Progression-free survival (PFS) was also significantly longer for zamto-cel, at 8.5 months versus 3.3 months for R-GemOx (hazard ratio 0.43; p < 0.0001). The overall response rate (ORR) was 72% for zamto-cel, with a complete response rate (CRR) of 54%, compared to an ORR of 45% and CRR of 14% for the comparator group.
“Zamto-cel demonstrated clinically meaningful and statistically significant superiority over R-GemOx in transplant-ineligible patients with high-risk disease, improving event-free survival while maintaining a favorable tolerability profile,” stated Dr. Peter Borchmann, Lead Investigator and Assistant Medical Director in the Department of Hematology and Oncology at the University Hospital of Cologne.

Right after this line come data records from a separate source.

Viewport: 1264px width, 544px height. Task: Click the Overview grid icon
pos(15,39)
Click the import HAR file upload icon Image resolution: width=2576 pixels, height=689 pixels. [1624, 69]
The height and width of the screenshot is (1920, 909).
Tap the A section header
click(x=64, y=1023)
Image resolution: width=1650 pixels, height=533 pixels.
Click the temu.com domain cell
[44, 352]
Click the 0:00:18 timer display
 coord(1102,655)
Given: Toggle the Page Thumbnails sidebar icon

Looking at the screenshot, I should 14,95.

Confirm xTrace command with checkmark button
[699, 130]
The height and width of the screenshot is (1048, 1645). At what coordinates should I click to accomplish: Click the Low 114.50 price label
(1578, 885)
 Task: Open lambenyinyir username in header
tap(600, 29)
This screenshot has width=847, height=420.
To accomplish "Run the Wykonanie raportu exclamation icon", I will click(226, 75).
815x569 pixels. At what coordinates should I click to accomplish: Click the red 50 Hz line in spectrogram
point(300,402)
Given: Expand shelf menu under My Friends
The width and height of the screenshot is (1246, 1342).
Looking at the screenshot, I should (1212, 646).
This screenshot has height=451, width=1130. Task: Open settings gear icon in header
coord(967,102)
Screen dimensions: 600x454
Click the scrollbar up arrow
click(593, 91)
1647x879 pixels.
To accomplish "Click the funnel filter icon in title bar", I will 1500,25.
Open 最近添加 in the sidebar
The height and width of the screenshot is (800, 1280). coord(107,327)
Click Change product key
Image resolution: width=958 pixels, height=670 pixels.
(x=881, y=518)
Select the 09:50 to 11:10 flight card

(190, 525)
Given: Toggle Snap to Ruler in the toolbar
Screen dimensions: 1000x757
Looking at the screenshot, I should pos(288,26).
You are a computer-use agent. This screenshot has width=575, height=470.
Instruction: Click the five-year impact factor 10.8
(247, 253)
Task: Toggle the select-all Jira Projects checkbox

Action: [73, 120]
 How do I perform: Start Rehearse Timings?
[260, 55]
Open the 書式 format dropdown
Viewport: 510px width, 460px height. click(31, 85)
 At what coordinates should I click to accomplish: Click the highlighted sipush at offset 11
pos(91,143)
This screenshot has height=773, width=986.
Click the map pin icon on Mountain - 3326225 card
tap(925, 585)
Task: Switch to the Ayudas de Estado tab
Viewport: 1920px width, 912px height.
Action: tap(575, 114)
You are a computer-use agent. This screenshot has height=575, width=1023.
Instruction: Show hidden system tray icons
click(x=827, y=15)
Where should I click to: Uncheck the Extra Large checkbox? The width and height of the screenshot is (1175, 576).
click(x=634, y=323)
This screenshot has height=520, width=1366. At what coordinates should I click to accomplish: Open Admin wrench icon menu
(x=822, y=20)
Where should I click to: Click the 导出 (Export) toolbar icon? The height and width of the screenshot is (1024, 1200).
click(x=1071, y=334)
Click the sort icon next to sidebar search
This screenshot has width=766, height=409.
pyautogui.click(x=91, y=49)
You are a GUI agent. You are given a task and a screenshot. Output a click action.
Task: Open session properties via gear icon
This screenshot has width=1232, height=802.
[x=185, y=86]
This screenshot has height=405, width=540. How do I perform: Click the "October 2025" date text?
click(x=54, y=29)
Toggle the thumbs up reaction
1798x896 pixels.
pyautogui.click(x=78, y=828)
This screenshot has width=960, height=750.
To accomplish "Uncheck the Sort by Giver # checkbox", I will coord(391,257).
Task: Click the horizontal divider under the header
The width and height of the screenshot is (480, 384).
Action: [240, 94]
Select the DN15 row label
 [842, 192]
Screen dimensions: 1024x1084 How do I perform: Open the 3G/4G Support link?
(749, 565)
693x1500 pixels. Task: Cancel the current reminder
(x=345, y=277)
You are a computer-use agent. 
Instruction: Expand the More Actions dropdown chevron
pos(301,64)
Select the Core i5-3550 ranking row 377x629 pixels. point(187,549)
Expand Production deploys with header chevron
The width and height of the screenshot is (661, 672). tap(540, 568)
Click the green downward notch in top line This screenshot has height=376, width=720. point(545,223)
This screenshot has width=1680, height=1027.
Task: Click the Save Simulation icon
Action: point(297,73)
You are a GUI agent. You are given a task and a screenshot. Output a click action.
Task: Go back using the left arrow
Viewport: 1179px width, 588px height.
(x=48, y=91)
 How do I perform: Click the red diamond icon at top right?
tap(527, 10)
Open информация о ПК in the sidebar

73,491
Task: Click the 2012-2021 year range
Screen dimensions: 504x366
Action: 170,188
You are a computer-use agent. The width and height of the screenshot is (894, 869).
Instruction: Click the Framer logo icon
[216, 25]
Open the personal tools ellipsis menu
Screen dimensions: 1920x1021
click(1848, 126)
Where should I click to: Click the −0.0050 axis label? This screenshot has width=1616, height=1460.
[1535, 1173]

Implications for Patients and Future Research
The findings from the DALY 2-EU trial represent a significant milestone in developing cell and gene therapies. According to Dr. Toon Overstijns, Chief Executive Officer of Miltenyi Biomedicine, these results underscore the potential of zamto-cel to provide treatment options for patients with limited choices.
Zamto-cel is noteworthy for being the first tandem CD20-CD19 directed, non-cryopreserved CAR-T cell therapy. Its dual targeting mechanism aims to minimize relapse risks associated with CD19-directed therapies, enhancing the treatment landscape for high-risk patients.
As the trial progresses, additional analyses are planned, with results expected at future medical meetings. The ongoing research into zamto-cel includes trials for other B-cell malignancies, such as mantle cell lymphoma and Richter’s transformation.
Miltenyi Biomedicine’s commitment to innovative cancer treatments highlights the importance of advancing therapeutic options for patients facing challenging diagnoses. With promising results from the DALY 2-EU trial, the company is poised to make a significant impact in the field of oncology.